Problem to solve:
Line by line, copy out the data below exactly.

[Opening Extracted records section]

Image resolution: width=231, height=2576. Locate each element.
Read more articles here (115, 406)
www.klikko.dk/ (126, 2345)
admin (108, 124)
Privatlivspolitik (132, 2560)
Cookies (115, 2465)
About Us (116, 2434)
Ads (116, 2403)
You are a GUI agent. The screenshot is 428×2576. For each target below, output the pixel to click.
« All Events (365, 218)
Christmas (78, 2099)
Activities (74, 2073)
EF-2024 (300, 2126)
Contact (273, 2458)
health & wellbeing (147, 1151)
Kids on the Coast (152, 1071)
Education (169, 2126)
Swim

[Closing Extracted records section]

Task answer:
Image resolution: width=231, height=2576. Locate each element.
Read more articles here (115, 406)
www.klikko.dk/ (126, 2345)
admin (108, 124)
Privatlivspolitik (132, 2560)
Cookies (115, 2465)
About Us (116, 2434)
Ads (116, 2403)
You are a GUI agent. The screenshot is 428×2576. For each target below, output the pixel to click.
« All Events (365, 218)
Christmas (78, 2099)
Activities (74, 2073)
EF-2024 (300, 2126)
Contact (273, 2458)
health & wellbeing (147, 1151)
Kids on the Coast (152, 1071)
Education (169, 2126)
Swim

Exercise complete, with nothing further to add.